Kasare is a panchayat village that is located in Sakri Taluka subdivision of Dhule district in Maharashtra, India. The village is located on the south bank of the Panjhra River 10 km by road south-west of the town Sakri.

== Demographics ==
In a 2001 census, Kasare had 7,691 inhabitants, of which 3,917 were males (50.9%) and 3,774 were females (49.1%), for a gender distribution of 963 females per thousand males. Most of the population in Kasare are Hindus. There are several temples in the village.

==Notable people==
- Yashvantrao Sakharam Desale was the first MLA (Member of the Legislative Assembly) from Kasare; he was awarded the Tamra Patra honour by Indira Gandhi for his opposition to the British Raj.

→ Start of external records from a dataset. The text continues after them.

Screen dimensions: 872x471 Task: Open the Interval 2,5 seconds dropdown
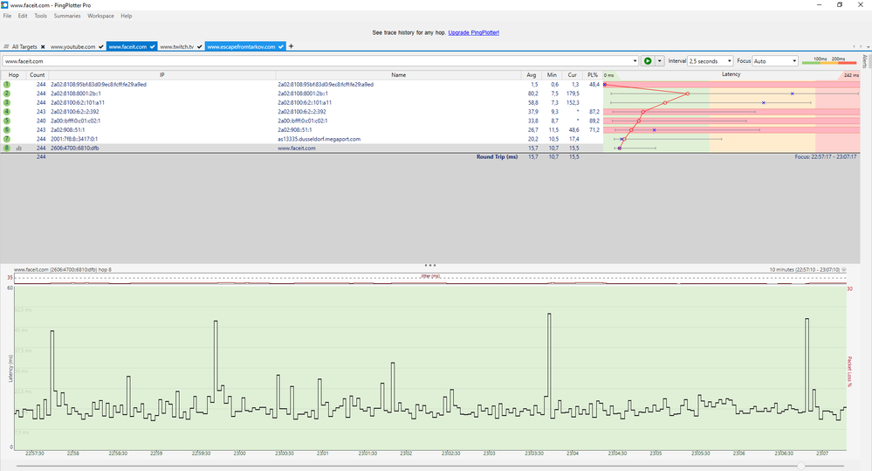(711, 61)
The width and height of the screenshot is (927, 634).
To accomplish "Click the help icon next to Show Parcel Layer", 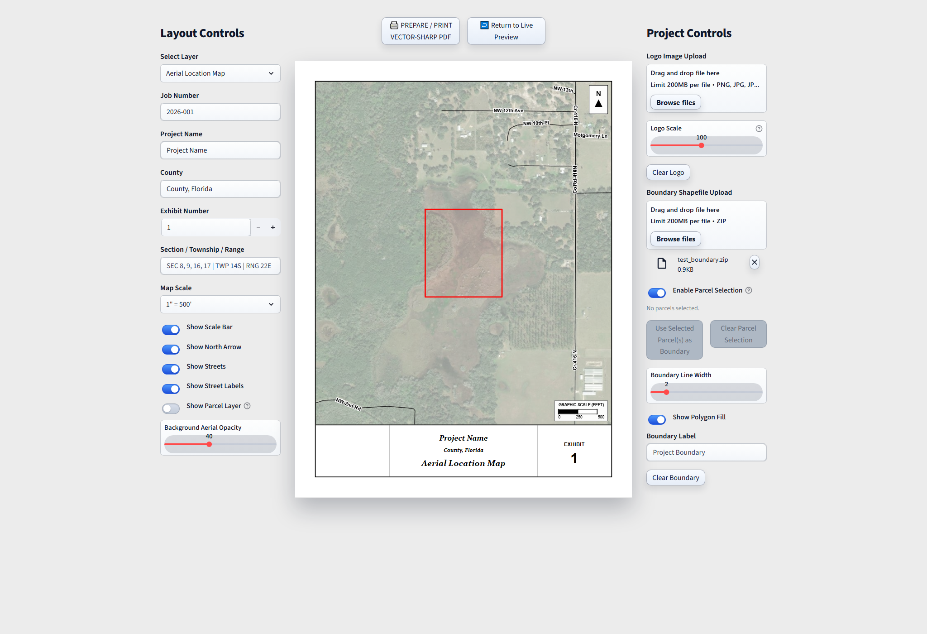I will coord(247,406).
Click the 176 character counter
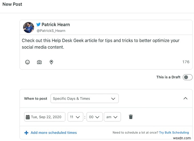The image size is (194, 141). [x=186, y=62]
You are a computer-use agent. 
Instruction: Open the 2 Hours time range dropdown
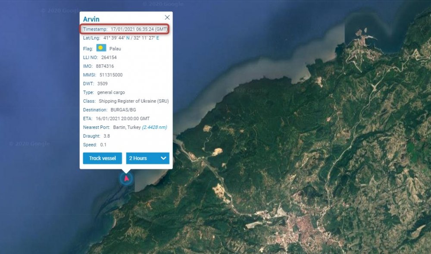[147, 158]
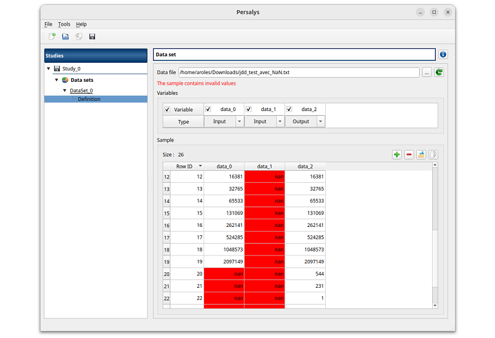The height and width of the screenshot is (338, 495).
Task: Click the broom clean sample icon
Action: pos(421,155)
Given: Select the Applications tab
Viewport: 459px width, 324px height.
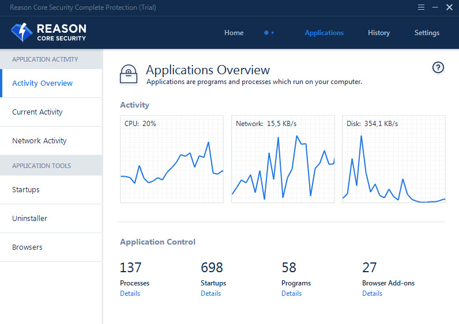Looking at the screenshot, I should click(x=324, y=33).
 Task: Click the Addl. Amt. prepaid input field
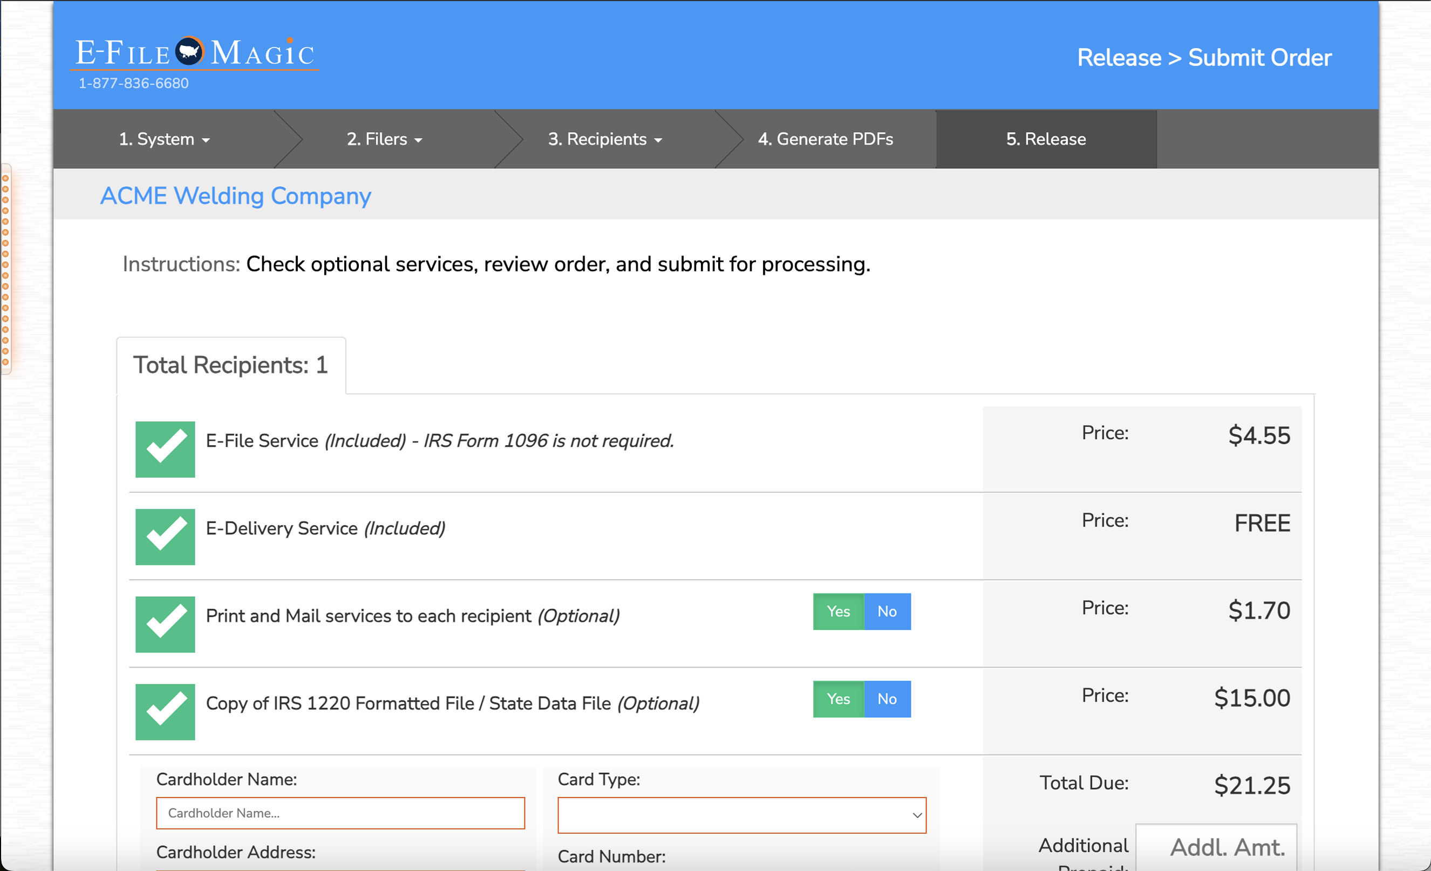[1216, 848]
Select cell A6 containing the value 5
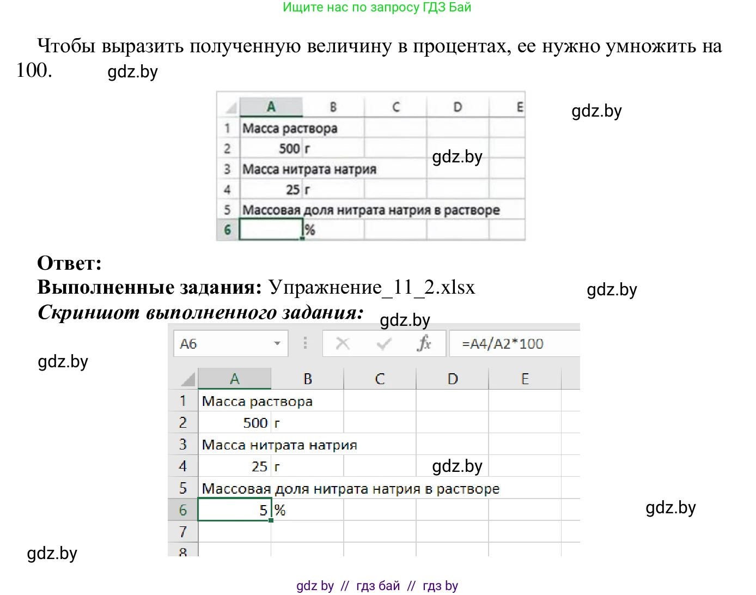This screenshot has width=756, height=595. pos(234,510)
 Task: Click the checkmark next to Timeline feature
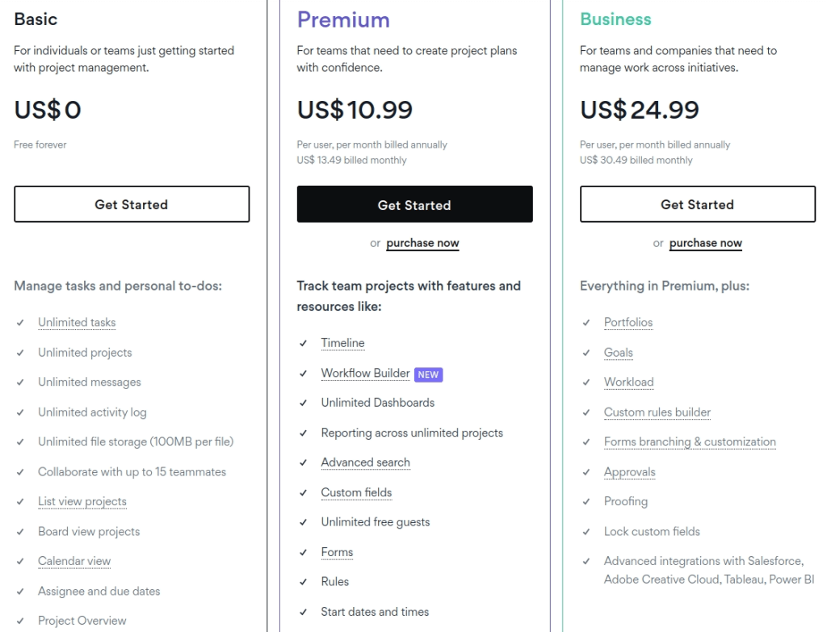coord(305,343)
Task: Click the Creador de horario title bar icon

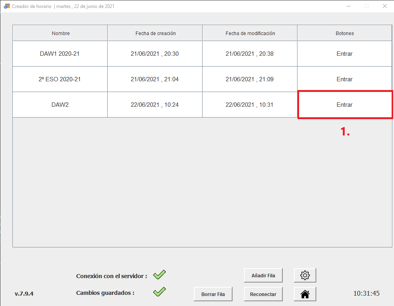Action: click(x=7, y=6)
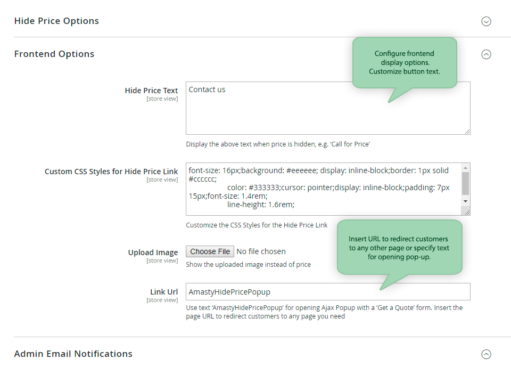The height and width of the screenshot is (375, 511).
Task: Expand the Hide Price Options chevron icon
Action: pyautogui.click(x=486, y=21)
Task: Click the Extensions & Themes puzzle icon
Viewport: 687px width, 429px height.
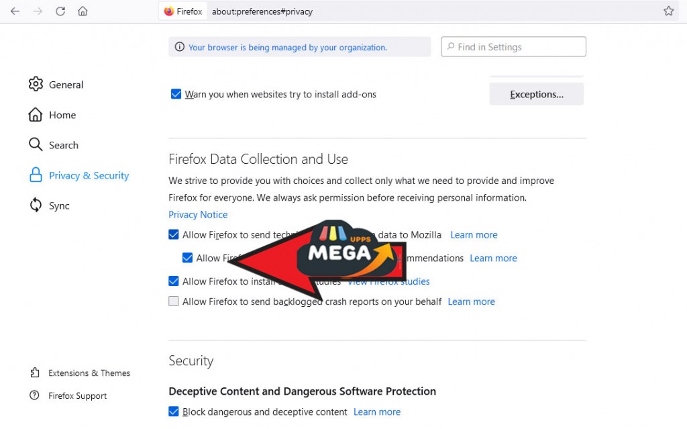Action: (35, 373)
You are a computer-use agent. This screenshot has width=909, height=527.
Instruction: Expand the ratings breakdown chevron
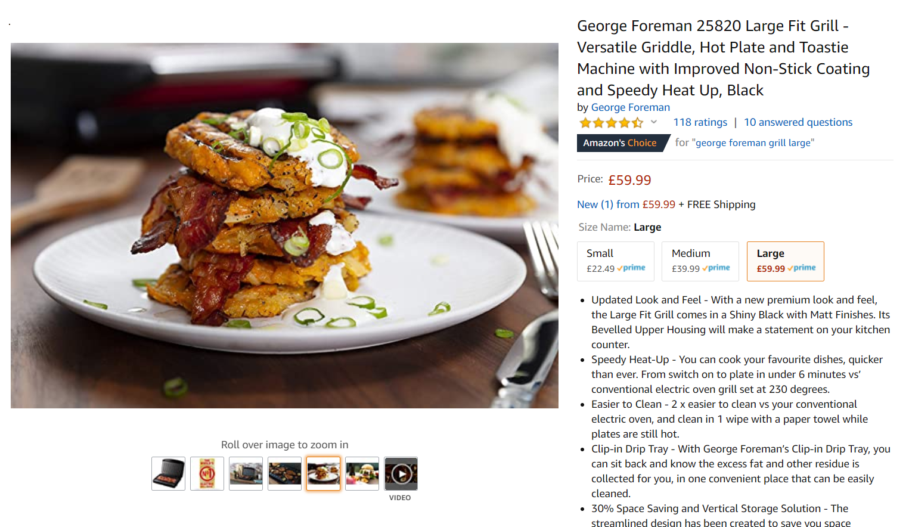pos(654,122)
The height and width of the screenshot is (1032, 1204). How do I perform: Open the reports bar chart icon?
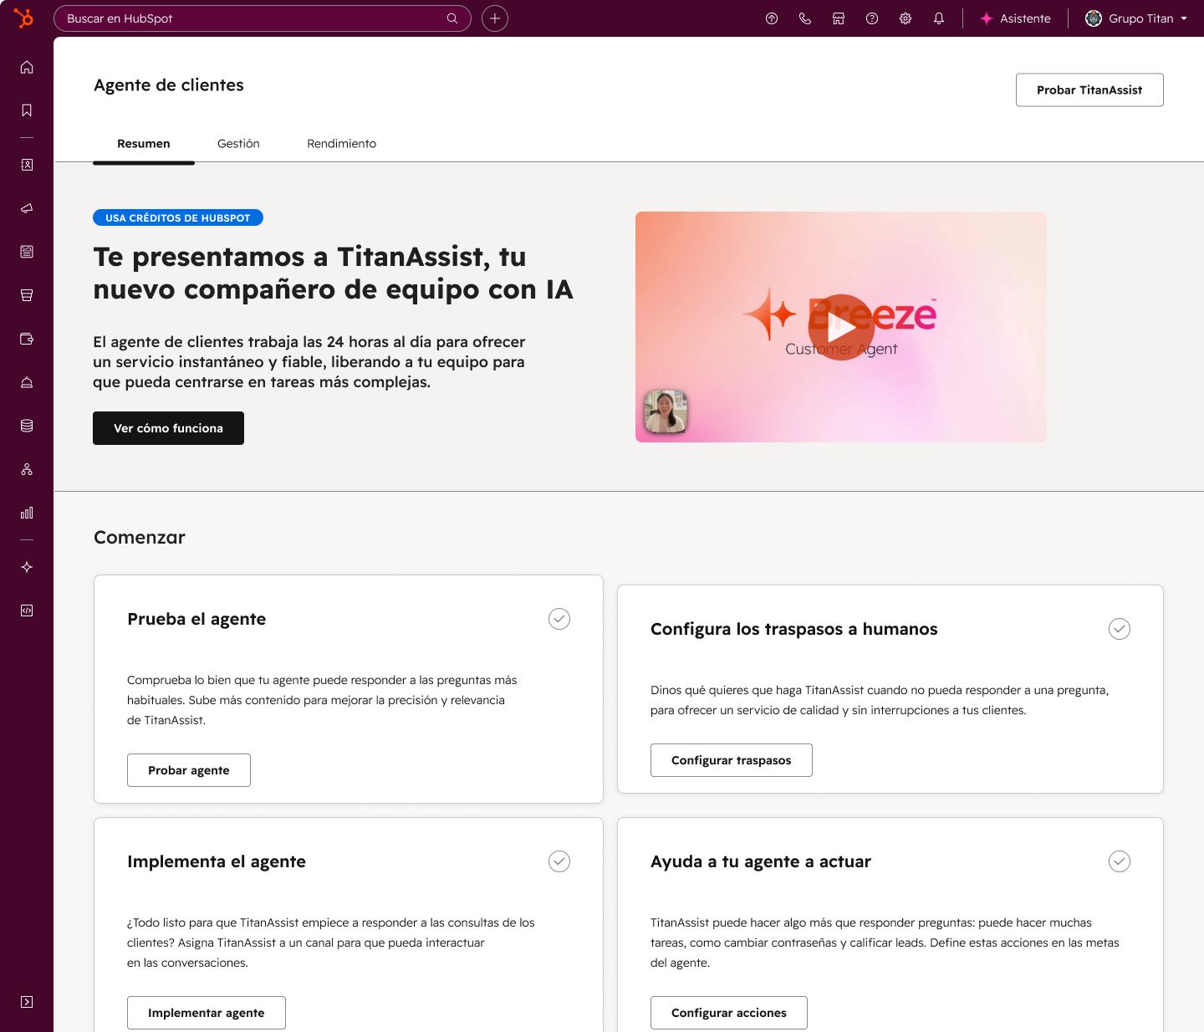pos(27,513)
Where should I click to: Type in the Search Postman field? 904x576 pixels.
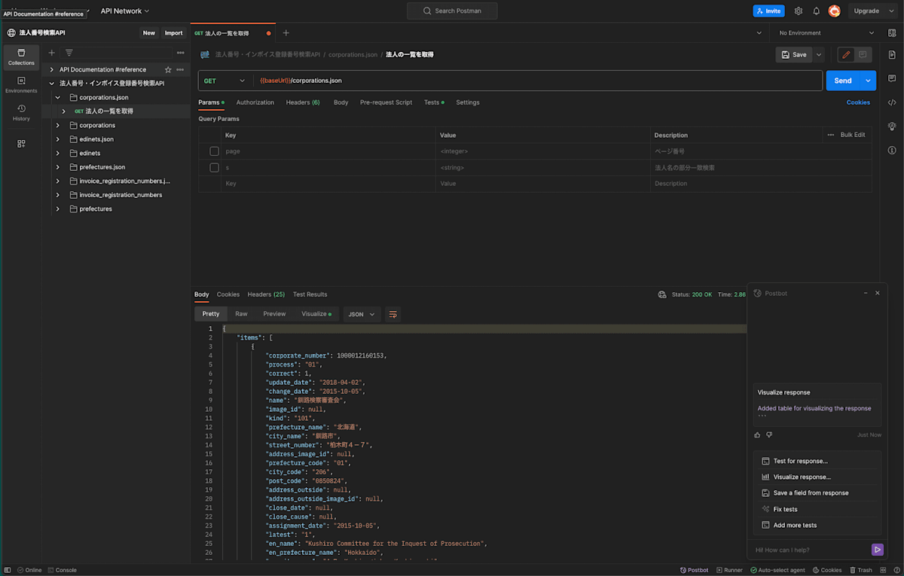(x=452, y=11)
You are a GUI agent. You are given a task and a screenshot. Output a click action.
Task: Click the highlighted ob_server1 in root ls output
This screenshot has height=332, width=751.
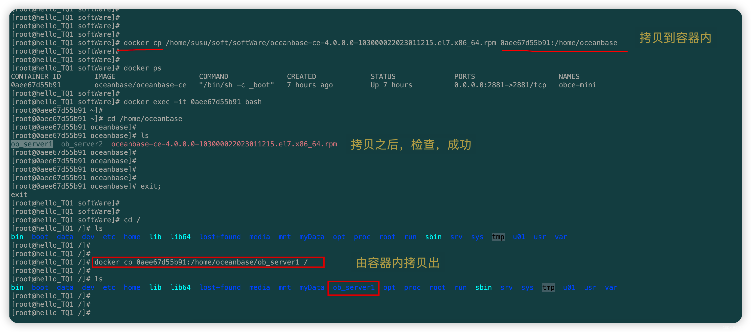[x=354, y=287]
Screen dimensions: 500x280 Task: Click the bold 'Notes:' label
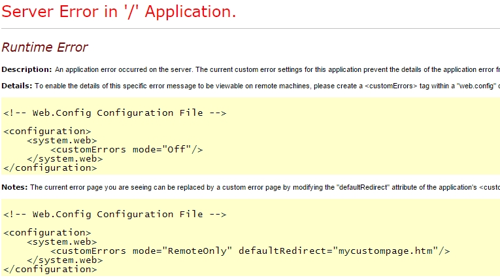click(x=15, y=187)
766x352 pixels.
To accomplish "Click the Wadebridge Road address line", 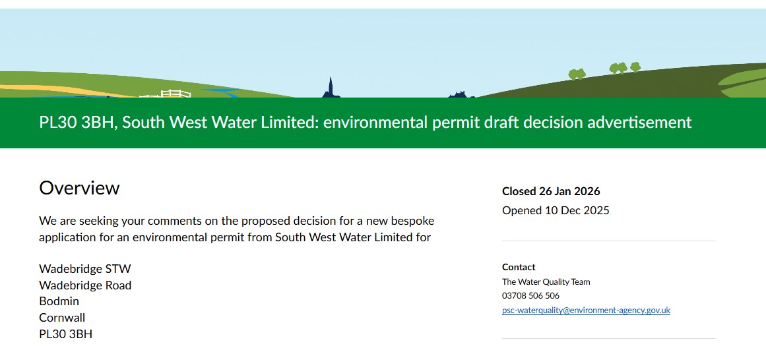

- Aacharya late Shri. Govindrao Ramchandra Chandratre was aastrologer and known personality from Kasare. He was involved in each and every social devotional events in Kasare. He was successfully running this responsibility since 90 years. He died in 2021 and nowadays his son Aacharya Shri. Anil Govindrao Chandratre takes this responsibility.